Ultimately, although striking, the changes to the mediastinum, pleural space, etc were considered unrelated to the initial presenting complaining of gastrointestinal signs, though may have contributed to the progressive decline in the patient’s status. Because no prior radiographs were available to review, the possibility of previous pulmonary or mediastinal pathology could not be ruled out.

Over the course of several days, the patient responded well to continued empiric medical management for enteritis/typhlitis and the volume of thoracic gas continued to decline. The patient was discharged and lost to follow-up.

The feline mediastinum divides the thorax into two halves and communicates with both the retroperitoneal space caudally, and the cervical fascia cranially. In veterinary literature, most cases of pneumomediastinum are secondary to an obvious inciting pathologic event. In cats, pneumomediastinum has been described secondary to endotracheal intubation, trauma, neoplasia (pulmonary carcinoma), viral infections (necrotizing bronchopneumopathy), and endoscopy. The authors are unaware of current veterinary literature describing spontaneous pneumomediastinum alone in cats. A human study that was done using cats revealed overdistention and rupture of alveoli could cause subsequent air leaking into the pulmonary interstitium. This led to dissection along the bronchovesicular interface with the mediastinum. This phenomenon is known as the Macklin Effect and has been described as a source of pneumomediastinum.

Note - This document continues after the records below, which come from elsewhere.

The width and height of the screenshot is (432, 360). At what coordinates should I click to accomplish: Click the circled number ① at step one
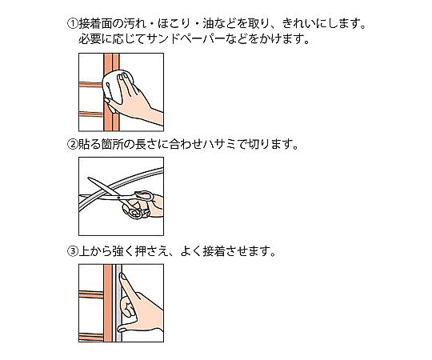pyautogui.click(x=73, y=24)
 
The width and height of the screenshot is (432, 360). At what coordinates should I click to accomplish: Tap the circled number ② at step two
pyautogui.click(x=73, y=144)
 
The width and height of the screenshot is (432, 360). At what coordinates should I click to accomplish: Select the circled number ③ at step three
pyautogui.click(x=73, y=251)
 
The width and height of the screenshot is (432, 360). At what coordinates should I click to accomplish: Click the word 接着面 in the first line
pyautogui.click(x=96, y=24)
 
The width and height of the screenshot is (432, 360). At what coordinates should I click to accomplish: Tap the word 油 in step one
pyautogui.click(x=208, y=24)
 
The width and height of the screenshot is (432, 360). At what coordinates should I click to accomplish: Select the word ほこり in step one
pyautogui.click(x=174, y=24)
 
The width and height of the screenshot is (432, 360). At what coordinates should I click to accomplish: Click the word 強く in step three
pyautogui.click(x=124, y=251)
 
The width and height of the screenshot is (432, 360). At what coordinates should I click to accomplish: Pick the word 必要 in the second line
pyautogui.click(x=90, y=39)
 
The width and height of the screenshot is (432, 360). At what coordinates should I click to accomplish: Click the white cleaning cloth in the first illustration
pyautogui.click(x=116, y=86)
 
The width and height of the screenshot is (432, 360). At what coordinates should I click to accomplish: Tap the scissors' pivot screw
pyautogui.click(x=118, y=198)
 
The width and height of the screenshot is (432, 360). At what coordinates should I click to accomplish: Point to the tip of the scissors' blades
pyautogui.click(x=89, y=178)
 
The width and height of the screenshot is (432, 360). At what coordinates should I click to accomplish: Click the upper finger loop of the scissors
pyautogui.click(x=143, y=195)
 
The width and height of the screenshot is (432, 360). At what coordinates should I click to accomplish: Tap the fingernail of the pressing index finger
pyautogui.click(x=122, y=276)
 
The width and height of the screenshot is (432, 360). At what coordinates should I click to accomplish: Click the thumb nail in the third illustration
pyautogui.click(x=122, y=329)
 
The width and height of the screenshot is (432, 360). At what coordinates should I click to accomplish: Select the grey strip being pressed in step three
pyautogui.click(x=118, y=303)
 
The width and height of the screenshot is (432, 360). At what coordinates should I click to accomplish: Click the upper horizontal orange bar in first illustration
pyautogui.click(x=91, y=85)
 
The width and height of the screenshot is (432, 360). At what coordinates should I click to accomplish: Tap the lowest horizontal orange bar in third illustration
pyautogui.click(x=91, y=337)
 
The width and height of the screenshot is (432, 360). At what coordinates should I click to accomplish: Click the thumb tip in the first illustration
pyautogui.click(x=107, y=101)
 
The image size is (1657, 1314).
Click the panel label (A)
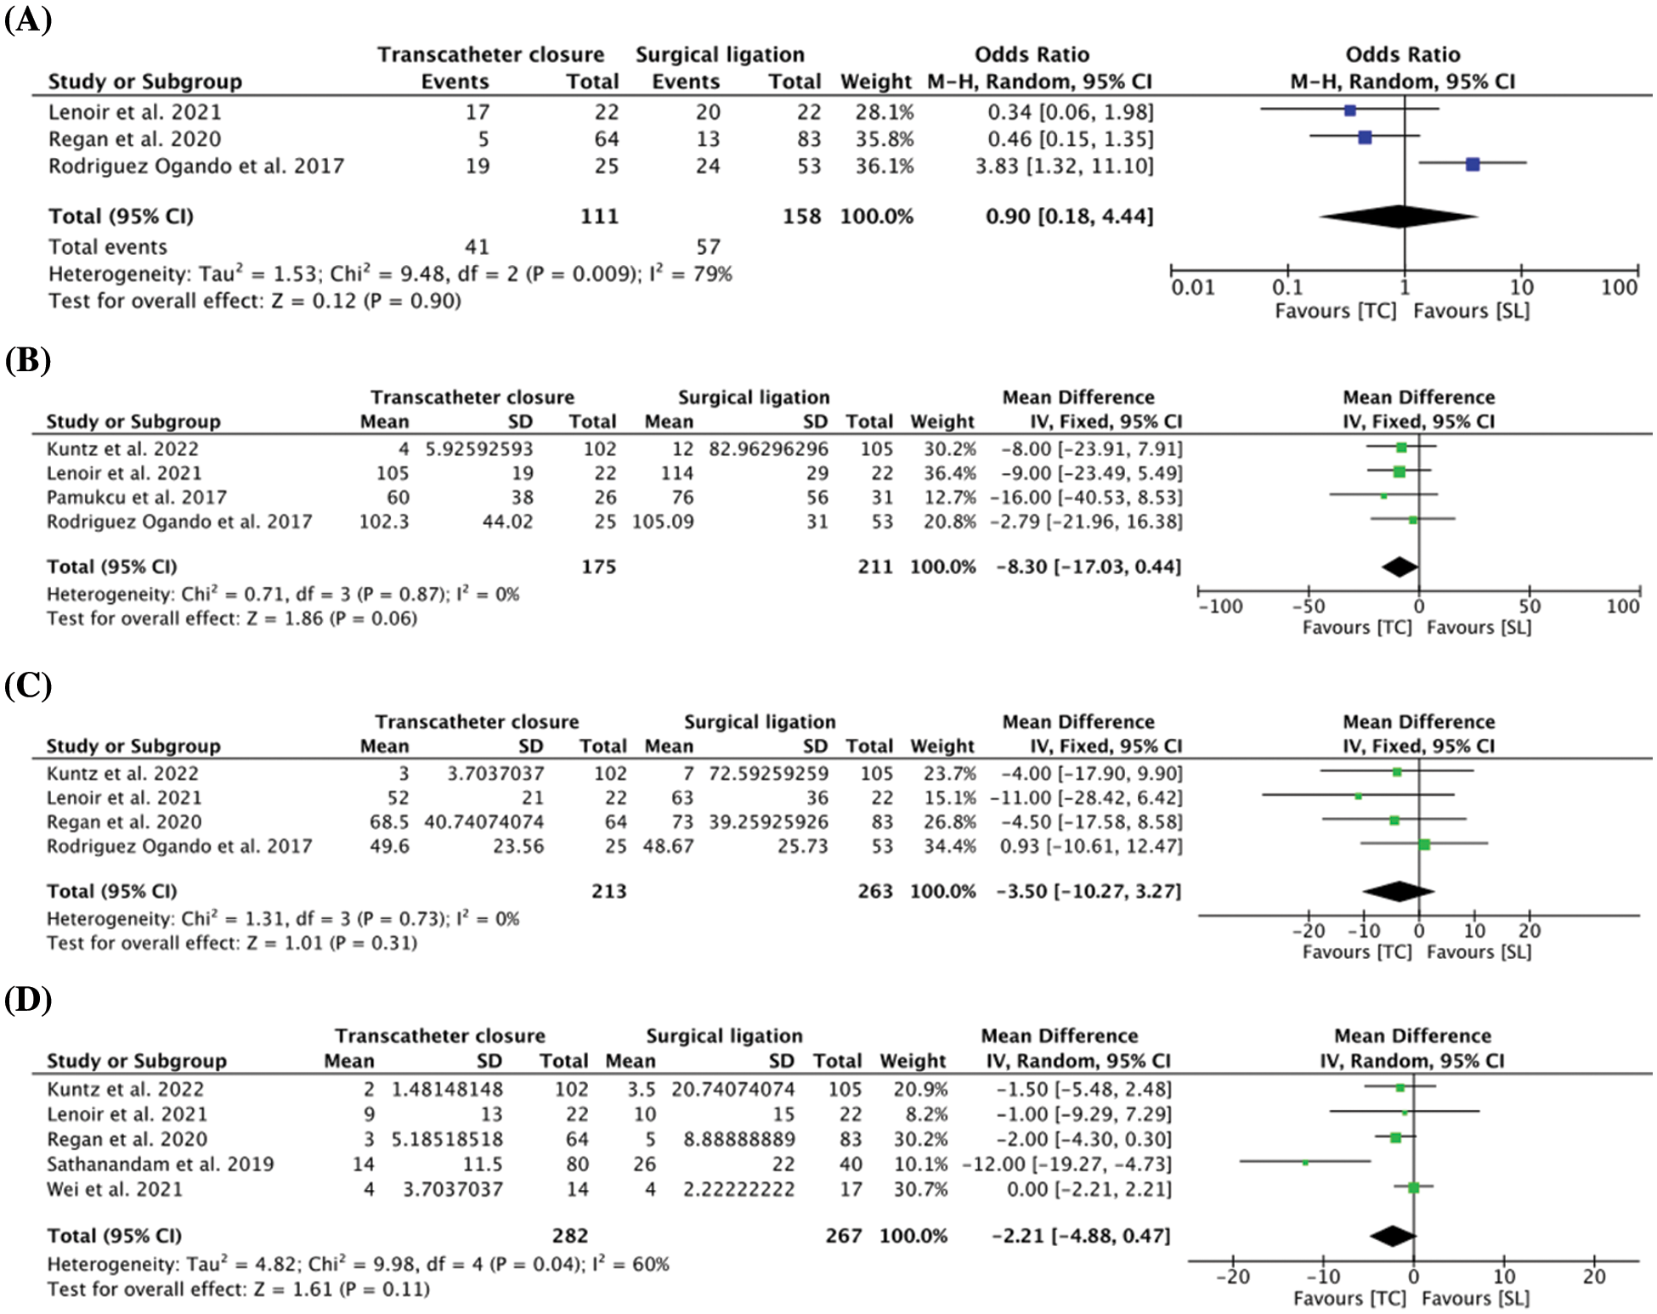pos(28,19)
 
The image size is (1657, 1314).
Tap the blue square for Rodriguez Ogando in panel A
pos(1473,164)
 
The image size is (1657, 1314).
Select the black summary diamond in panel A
pos(1399,217)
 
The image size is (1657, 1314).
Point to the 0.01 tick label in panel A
pos(1192,287)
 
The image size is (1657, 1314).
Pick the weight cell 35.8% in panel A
pos(884,138)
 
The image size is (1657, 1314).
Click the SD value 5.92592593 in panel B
pos(479,448)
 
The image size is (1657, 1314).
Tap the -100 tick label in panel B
pos(1220,606)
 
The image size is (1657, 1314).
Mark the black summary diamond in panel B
pos(1400,567)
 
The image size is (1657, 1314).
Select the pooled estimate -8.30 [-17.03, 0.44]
pos(1089,567)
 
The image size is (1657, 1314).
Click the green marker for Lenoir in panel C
pos(1358,797)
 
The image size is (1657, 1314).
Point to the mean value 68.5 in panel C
pos(390,821)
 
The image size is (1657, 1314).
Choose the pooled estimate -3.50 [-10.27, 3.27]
pos(1089,891)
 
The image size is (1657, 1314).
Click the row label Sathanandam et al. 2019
pos(161,1164)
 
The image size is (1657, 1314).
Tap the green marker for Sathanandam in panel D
pos(1305,1162)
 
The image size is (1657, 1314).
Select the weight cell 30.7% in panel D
pos(921,1188)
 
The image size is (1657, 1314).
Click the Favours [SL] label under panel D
pos(1475,1298)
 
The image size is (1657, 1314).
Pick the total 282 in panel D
pos(569,1235)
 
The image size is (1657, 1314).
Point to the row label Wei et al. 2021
pos(115,1188)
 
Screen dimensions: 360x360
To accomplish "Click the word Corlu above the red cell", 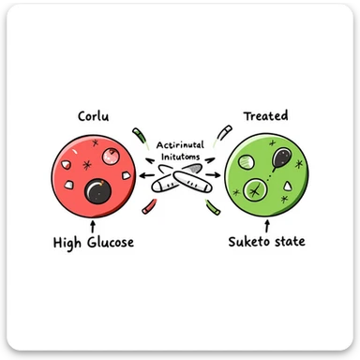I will coord(94,118).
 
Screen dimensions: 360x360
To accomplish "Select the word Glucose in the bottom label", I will coord(106,244).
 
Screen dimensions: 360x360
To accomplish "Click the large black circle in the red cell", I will coord(98,193).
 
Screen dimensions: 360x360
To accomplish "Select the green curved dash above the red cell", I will coord(140,133).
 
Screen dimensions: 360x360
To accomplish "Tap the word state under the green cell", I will coord(293,244).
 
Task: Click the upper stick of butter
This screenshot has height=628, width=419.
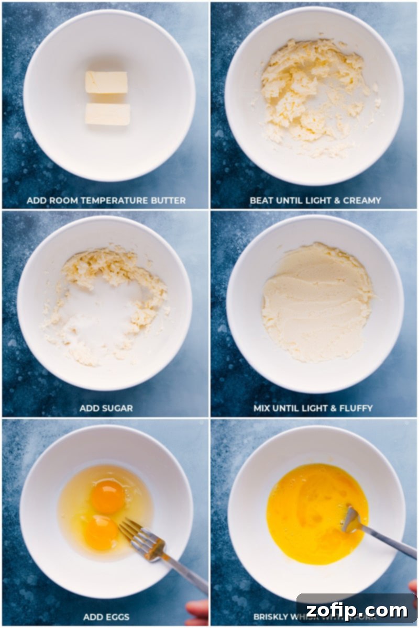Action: [x=106, y=82]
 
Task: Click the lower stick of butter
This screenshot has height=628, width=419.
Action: [x=107, y=114]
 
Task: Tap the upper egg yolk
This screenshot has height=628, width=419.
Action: [x=108, y=496]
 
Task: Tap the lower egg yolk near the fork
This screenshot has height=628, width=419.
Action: [x=101, y=533]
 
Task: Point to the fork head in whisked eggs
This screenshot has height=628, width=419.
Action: [x=351, y=521]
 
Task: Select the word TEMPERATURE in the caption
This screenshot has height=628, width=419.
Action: [x=109, y=200]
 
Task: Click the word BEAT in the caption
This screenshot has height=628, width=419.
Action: [x=261, y=200]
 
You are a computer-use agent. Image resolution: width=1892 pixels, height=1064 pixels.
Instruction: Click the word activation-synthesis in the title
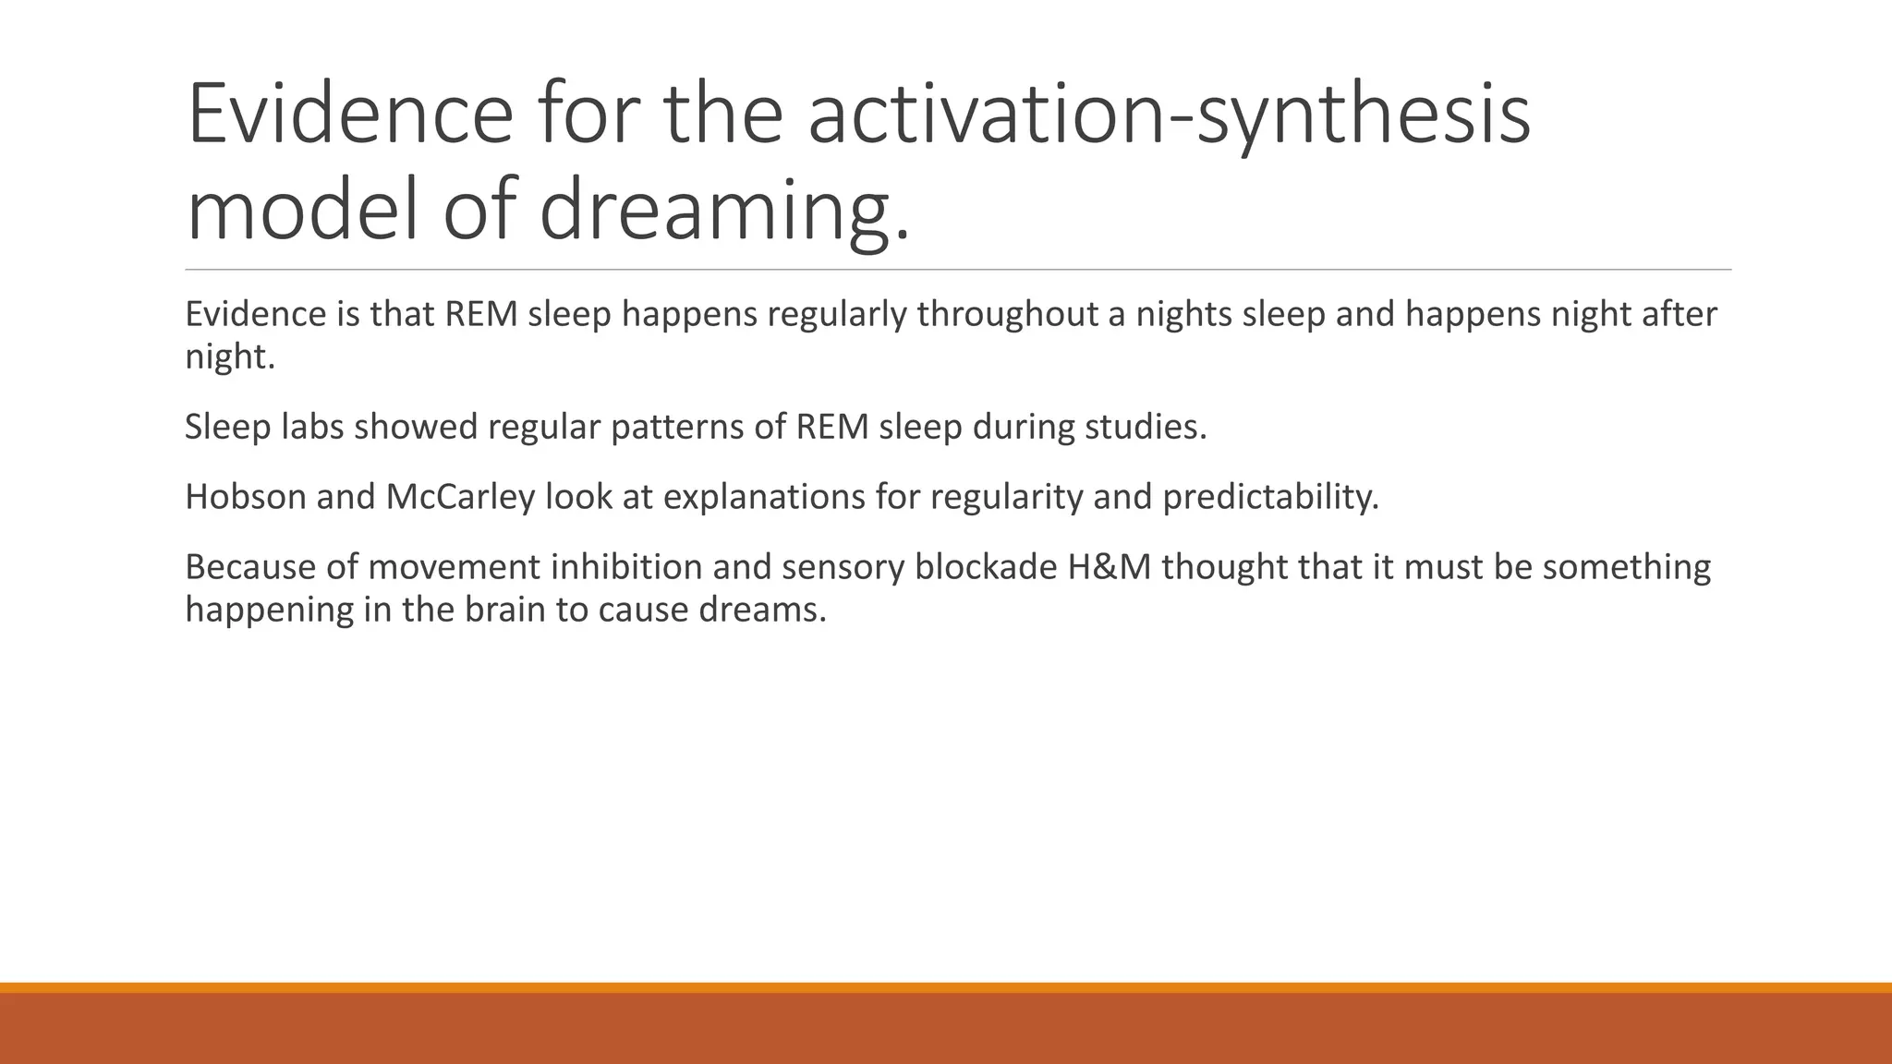point(1169,115)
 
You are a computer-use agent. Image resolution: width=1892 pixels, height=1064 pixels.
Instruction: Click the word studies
point(1145,428)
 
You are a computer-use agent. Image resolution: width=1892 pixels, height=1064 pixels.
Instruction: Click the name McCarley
point(460,498)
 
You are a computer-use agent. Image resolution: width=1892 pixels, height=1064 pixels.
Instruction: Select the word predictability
point(1270,498)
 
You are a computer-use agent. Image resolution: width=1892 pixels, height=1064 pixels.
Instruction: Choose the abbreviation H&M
point(1109,567)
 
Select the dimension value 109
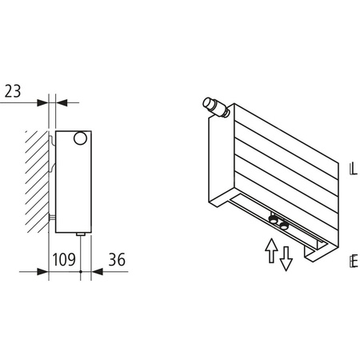pos(64,260)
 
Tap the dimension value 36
pos(116,260)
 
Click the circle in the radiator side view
pos(81,139)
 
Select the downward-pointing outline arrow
pos(286,258)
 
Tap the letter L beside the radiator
pos(353,170)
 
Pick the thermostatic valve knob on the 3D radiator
pos(210,105)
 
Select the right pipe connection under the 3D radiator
pos(285,222)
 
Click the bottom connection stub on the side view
pos(81,234)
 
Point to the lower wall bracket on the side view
pos(53,218)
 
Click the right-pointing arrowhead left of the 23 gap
pos(44,102)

Treatment of pneumomediastinum with or without concurrent pneumothorax may include supplemental oxygen therapy if needed, analgesics and correction of the underlying cause, if determined. Prognosis is excellent depending on the severity/etiology with an 87% survival reported in a retrospective of 45 cases of pneumomediastinum in a cat.

 

References

  • Caceres M, Syed ZA, Braud R, et al. Spontaneous pneumomediastinum: a comparative study and review of the literature. Ann Thorac Surg 2008; 86(3):962–966.
  • Choisunirachon N. What is your diagnosis? Thai J Vet Med. 2015. 45(4): 671-673.
  • Thomas E, Syring R. Pneumomediastinum in cats: 45 cases (2000-2010). J Vet Emerg Crit Care 2013; 23(4): 429–435.